Segment Start: Document excerpt

Nearly 19 million more American adults – about a third of those now refusing to get vaccinated – would get vaccinated if they could take a pill instead of getting a shot, according to a poll conducted by Quadrant Strategies and commissioned by Vaxart, Inc.

The survey found that 23% of respondents said they do not plan to get vaccinated but nearly a third of them said they would if the vaccine were available as a pill instead of by a needle injection.
The results suggest that about half of the additional vaccinated group would be drawn from minority populations, communities that have disproportionately not been vaccinated. The Centers for Disease Control and Prevention report only 12% of Hispanics, 9% of Blacks, and 6% of Asians have received vaccines as of April 21, 2021.
“Vaccinating another 19 million American adults may help the US reach herd immunity. The public health and societal implications of an oral Covid-19 vaccine could be both broad and profound,” said Vaxart chief executive officer Andrei Floroiu.

Segment End: Document excerpt

*Exercises to complete*
A. In the vaccine poll report, what share of respondents said they do not plan to get vaccinated?
B. Please continue the vaccine poll report, starting after its final sentence.

Segment Start: Exercise data

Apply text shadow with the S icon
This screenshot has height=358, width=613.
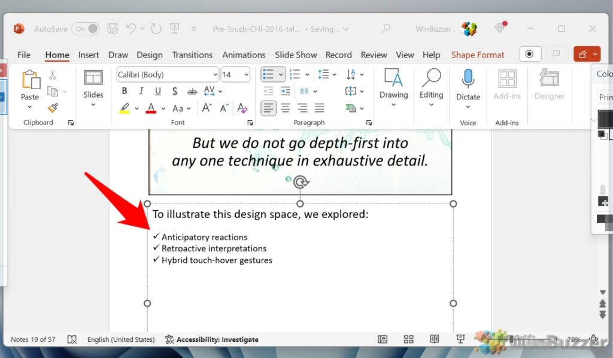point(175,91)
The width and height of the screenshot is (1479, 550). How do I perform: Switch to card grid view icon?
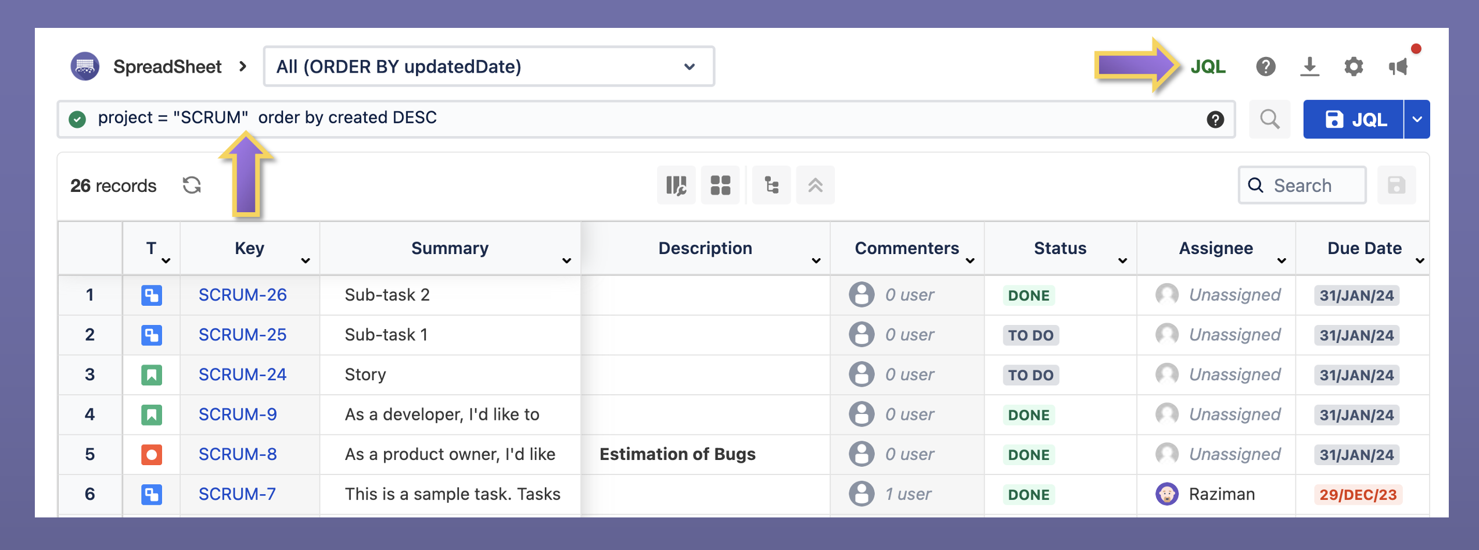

Segment End: Exercise data
Segment Start: Exercise data

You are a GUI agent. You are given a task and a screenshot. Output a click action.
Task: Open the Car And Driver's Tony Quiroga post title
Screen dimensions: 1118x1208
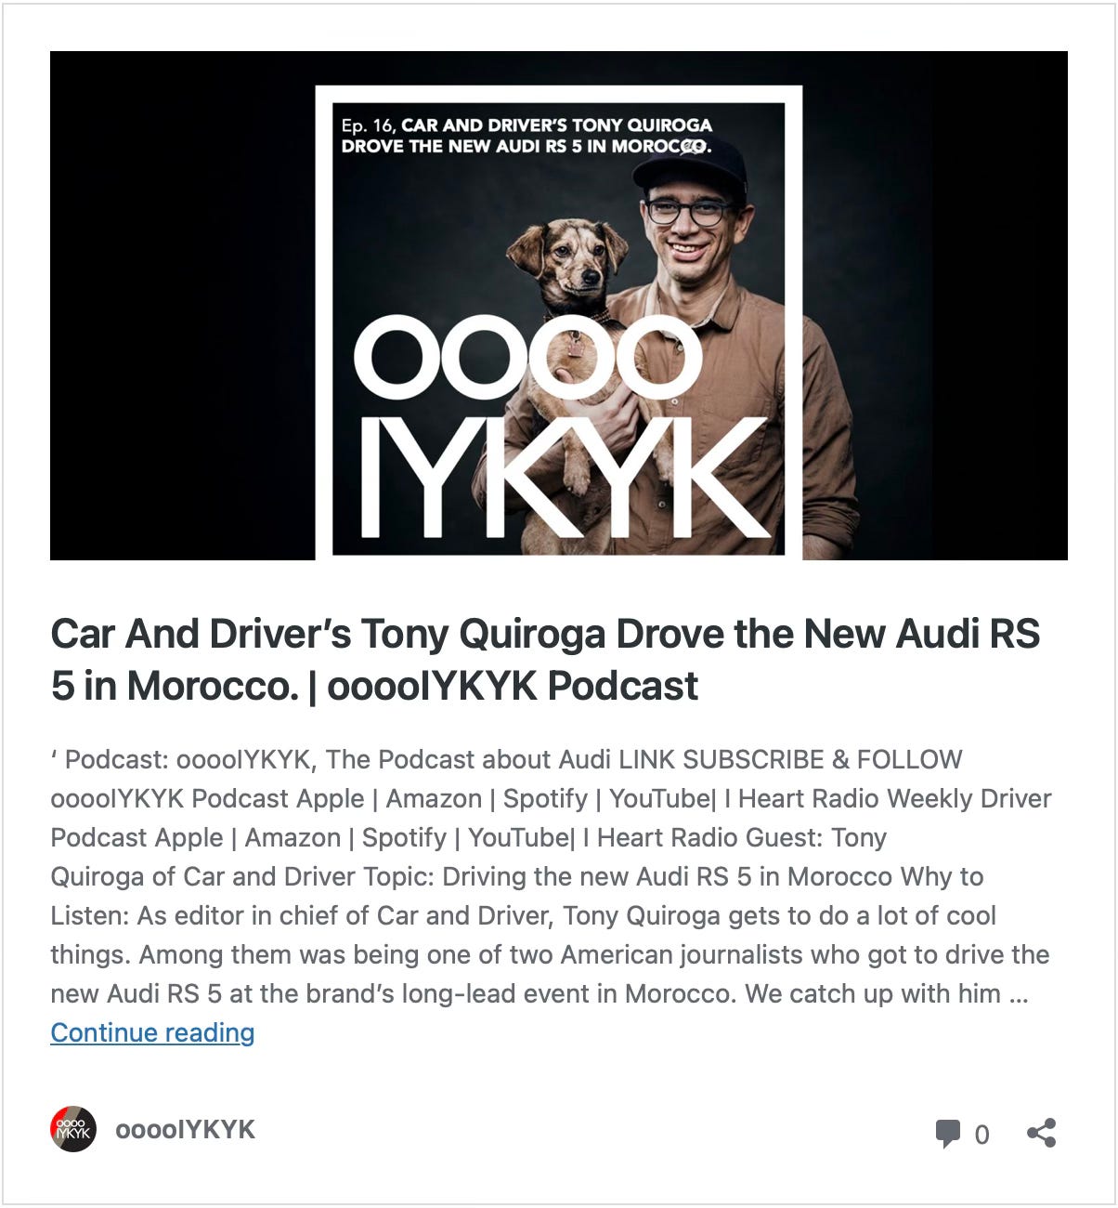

Segment End: Exercise data

*Responses by task*
A. 23%

B.
“This poll suggests as many as an additional 4 million Black, 3 million rural, 2 million Hispanic and 1 and a half million Asian Americans would take a pill Covid-19 vaccine. That provides an important path to reducing healthcare inequity in this country and to alleviating the disproportionate impact Covid-19 has had on predominantly minority and rural communities,” Floroiu said.
“It is not surprising that seven in 10 Americans prefer a pill to getting stuck with a needle,” Vaxart chief science officer Sean Tucker said. “Needle injections present a barrier to getting people vaccinated and we have a solution that we believe will be effective and would allow people to avoid injections they don’t want to have.”
Nearly a quarter of respondents said they are afraid of needles and that fear is found among all groups.
“We need to tear down this barrier to vaccinating more Americans. A pill option taken at home on their own time raises the number of Americans likely to get a Covid-19 vaccine in a material way,” Floroiu said.
The national survey of 1,500 Americans over the age of 18, conducted by Quadrant Strategies between March 17 and 24, also found that:
- 7 in 10 said they’d prefer taking a vaccine pill rather than getting injected with a vaccine.
- 7 in 10 said they’d prefer taking a pill at home rather than going somewhere to get vaccinated.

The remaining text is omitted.